We shall discuss two complementary approaches. Nonrelativistic potential models
give for many quantities predictions in excellent agreement with experiment. On
the othere hand their relation to accepted theory is unknown and they have
serious consistency problems. For this reason they are often interpreted as
recipes rather than as theoretical models. Nevertheless, they are generally
used, when realistic predicitons are necessary. The recently proposed method
of expanding in powers of $v/c$ (the heavy quarks are slow) \cite{BBL},
\cite{MSC}, \cite{KHO} has much better theoretical foundations. On the other
hand its predictive power cannot (yet?) compete with that of the
nonrelativistic potential models in the range of their applicability.
Nevertheless, this approach has produced some general results of great
interest. We shall show how it resolved a problem, which has resisted attempts
to clarify it for almost twenty years.


\section{NONRELATIVISTIC POTENTIAL MODELS}

There are many nonrelativistic potential models for heavy quarkonia and each of
them has been introduced for some good reason. Thus e.g., among the more than
ten published models using potentials of the form

\begin{equation}
V(r) = ar^\alpha - br^{-\beta} + c,
\end{equation}
where the constants $a,b,\alpha,\beta$ are nonnegative, the Cornell potential
$\alpha = \beta = 1$ \cite{EIC} becomes Coulombic for $r \rightarrow 0$ and
stringy for $r \rightarrow \infty$ as expected from QCD; the logarithmic
potential of Quigg and Rosner $\alpha = \beta \rightarrow 0$ \cite{QRO} gives
an excitation spectrum, which does not depend on the quark masses; Martin's
potential $\alpha = 0,\;\beta = 0.1$ \cite{MAR} makes it possible to perform a
particularly elegant mathematical analysis. Since the point we want to stress
is the predictive power of the nonrelativistic potential models, we choose the
potential \cite{MZA}

\begin{equation}
V(r) = 0.706380\left[\sqrt{r} - \frac{0.460442}{r}\right] + 8.81715,
\end{equation}
where $r^{-1}$ and $V(r)$ are in units of GeV. The corresponding mass of the
$b$ quark is $m_b = 4.80303$ GeV. This potential and this quark mass have been
chosen so as to optimize the agreement of the predictions with the following
measured quantities characterizing the $\overline{b}b$ system: the masses
$M(1S),\;M(1P)$, $M(2S),\;M(2P),\;M(3S)$; the squared moduli of the wave
functions at zero separation between the quark and the antiquark
$|\psi_{1S}(0)|^2,\; |\psi_{2S}(0)|^2,\;|\psi_{3S}(0)|^2$; the absolute values
of the dipole electric transition matrix elements  $|\langle 1P|r|2S\rangle|$,
 $|\langle 2P|r|3S\rangle|$ and the ratio of such absolute values $
|\langle 1S|r|2P\rangle|/|\langle 2S|r|2P\rangle|$. Actually, instead of
fitting the eleven observables with four free parameters, we fitted \cite{MZA}
eight observables with one partameter and fixed the other three parameters so
as to reproduce exactly the remaining three observables. This has little effect
on the quality of the fit and makes the analysis simpler and more meaningful
statistically. Another advantage of this procedure is that the poorly known
corrections in the evaluation of the squares of the wave functions at the
origin from the directly measured leptonic decay widths almost drop out.

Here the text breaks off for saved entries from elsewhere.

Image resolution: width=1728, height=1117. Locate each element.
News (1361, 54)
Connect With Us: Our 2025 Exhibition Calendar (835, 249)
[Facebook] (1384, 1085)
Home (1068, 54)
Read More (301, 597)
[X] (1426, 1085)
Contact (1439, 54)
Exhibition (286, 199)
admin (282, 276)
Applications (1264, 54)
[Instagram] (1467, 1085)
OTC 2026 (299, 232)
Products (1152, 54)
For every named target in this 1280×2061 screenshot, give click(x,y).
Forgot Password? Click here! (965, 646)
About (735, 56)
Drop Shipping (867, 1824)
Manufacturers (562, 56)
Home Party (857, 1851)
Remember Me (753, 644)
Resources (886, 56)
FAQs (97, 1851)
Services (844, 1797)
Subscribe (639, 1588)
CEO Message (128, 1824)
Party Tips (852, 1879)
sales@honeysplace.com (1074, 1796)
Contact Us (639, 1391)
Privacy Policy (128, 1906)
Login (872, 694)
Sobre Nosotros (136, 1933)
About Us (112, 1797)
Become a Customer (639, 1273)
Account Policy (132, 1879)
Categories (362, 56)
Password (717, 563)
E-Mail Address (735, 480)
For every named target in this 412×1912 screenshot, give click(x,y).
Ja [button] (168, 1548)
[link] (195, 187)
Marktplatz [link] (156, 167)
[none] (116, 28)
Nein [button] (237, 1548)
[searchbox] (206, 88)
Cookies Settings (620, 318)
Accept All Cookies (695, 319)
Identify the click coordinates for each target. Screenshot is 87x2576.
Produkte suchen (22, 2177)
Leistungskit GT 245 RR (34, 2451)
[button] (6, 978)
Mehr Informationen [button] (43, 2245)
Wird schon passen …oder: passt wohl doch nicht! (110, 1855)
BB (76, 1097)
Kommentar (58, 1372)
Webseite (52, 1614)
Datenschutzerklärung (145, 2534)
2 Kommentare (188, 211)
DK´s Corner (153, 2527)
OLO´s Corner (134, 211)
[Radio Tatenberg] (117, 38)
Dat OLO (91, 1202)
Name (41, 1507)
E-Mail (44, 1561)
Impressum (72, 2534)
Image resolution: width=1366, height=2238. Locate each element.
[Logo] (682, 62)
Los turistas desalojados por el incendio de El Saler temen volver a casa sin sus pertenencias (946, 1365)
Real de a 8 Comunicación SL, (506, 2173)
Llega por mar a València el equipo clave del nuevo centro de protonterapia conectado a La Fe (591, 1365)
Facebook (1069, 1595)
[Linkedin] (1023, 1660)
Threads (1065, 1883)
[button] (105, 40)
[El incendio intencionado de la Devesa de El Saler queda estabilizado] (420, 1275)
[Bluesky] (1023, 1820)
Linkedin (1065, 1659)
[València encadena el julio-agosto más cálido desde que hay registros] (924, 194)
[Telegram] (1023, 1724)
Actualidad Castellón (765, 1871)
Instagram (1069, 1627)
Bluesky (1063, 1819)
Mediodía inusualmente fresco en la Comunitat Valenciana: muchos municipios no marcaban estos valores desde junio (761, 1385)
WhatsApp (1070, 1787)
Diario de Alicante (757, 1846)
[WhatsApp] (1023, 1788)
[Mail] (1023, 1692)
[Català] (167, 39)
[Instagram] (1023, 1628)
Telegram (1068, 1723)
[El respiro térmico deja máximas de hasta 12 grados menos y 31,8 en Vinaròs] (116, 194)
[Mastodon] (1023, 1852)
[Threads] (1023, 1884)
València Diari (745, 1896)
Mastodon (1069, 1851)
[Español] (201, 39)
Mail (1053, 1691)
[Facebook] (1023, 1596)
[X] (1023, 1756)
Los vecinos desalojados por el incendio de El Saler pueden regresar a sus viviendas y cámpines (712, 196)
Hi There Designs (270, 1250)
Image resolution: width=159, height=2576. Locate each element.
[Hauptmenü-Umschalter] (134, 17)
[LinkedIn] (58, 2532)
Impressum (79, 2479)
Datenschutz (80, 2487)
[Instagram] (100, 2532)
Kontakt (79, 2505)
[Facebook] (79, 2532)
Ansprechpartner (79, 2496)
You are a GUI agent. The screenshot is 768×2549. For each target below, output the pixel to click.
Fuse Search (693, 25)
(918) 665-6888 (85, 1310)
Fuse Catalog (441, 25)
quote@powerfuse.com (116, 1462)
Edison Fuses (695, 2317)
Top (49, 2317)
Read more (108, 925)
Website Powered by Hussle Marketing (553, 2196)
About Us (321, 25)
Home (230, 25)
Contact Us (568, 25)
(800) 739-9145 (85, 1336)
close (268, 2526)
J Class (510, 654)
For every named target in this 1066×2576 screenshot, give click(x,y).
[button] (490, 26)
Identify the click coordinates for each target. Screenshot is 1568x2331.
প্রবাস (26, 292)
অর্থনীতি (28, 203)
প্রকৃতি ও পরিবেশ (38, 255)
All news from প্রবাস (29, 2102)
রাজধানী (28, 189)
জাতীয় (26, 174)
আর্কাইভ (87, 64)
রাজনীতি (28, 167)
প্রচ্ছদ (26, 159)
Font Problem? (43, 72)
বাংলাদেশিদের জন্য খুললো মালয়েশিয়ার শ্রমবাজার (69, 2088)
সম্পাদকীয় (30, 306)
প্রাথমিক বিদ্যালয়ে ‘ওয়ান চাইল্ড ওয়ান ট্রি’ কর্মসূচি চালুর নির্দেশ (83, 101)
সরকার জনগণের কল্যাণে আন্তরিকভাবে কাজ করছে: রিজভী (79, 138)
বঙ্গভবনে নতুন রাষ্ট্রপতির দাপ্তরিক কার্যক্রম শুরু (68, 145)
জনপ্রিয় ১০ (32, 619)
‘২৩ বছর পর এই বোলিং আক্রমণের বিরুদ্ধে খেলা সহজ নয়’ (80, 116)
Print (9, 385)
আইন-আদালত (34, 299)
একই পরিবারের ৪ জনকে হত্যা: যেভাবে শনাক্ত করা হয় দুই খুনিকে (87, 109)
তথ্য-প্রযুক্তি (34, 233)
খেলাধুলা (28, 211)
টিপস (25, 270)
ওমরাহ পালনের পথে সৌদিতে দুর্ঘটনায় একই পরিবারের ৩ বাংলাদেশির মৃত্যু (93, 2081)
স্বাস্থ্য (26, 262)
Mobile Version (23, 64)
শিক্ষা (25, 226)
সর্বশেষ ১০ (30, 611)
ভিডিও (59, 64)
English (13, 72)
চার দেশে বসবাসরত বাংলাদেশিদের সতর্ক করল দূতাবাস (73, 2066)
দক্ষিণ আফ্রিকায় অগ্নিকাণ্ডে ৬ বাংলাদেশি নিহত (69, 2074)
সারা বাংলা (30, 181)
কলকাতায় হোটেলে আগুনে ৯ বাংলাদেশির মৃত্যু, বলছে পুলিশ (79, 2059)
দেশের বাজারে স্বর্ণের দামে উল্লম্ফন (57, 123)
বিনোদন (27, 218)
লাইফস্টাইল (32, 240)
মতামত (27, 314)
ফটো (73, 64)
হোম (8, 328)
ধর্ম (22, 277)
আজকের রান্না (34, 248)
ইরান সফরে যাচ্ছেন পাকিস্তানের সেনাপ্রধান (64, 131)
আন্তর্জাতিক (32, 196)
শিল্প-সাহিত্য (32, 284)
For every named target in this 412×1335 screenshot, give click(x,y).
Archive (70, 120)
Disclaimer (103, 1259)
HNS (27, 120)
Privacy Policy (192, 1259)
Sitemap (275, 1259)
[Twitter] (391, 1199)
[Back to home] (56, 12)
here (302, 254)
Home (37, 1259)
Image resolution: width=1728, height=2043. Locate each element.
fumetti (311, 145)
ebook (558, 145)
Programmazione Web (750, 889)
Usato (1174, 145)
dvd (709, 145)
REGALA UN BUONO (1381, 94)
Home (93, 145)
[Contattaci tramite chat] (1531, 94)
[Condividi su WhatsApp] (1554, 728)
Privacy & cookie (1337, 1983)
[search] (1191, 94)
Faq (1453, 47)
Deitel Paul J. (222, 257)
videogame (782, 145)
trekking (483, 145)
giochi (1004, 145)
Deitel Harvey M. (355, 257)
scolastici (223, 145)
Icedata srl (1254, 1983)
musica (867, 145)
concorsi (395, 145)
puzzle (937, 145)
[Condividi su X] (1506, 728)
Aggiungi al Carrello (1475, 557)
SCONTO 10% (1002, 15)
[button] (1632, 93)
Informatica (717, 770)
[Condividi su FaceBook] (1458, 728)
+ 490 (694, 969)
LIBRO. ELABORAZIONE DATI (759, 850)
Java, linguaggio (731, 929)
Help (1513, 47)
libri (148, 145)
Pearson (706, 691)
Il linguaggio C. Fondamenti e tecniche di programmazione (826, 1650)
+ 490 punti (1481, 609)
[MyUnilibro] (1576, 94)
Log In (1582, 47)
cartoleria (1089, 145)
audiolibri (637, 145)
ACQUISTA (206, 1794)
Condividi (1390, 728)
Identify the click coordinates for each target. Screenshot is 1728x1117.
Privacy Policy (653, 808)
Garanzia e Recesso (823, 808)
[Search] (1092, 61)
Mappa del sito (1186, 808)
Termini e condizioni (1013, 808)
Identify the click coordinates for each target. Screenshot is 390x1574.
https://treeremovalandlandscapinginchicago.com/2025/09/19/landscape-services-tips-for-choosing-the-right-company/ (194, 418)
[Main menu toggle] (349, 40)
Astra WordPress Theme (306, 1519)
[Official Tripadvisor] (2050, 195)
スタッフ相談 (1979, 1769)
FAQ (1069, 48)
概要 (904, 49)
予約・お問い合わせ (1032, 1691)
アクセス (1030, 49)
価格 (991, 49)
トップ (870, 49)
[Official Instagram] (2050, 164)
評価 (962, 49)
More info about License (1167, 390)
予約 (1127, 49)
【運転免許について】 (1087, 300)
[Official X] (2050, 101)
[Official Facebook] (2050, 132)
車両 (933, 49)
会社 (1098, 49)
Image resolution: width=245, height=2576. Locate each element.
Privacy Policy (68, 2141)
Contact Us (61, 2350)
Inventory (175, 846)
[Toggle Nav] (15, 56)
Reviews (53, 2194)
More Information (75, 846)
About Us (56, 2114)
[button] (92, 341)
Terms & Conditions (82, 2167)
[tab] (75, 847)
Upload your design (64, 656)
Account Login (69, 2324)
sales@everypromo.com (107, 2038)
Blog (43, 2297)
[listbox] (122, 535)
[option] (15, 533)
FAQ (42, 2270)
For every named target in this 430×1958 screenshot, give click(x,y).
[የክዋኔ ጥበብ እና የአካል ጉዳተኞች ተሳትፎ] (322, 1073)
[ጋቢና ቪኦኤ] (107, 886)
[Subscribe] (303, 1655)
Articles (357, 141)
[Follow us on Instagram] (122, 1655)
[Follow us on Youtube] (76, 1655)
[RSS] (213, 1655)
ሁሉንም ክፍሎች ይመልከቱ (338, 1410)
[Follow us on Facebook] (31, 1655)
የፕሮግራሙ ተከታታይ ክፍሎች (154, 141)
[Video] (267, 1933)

For the parameters quoted above one finds $\chi^2 = 6.5$ for seven degrees of
freedom, which means an excellent fit. This is nontrivial, because the accuracy
of the experimental data is high. In particular, the four masses are measured
with uncertainties ranging from $0.2$ MeV to $0.5$ MeV, i.e. with an error
below 0.01\%!. Incidentally, our parmeters are given with six digit accuracy,
only in order to enable the reader to check our computer calculations.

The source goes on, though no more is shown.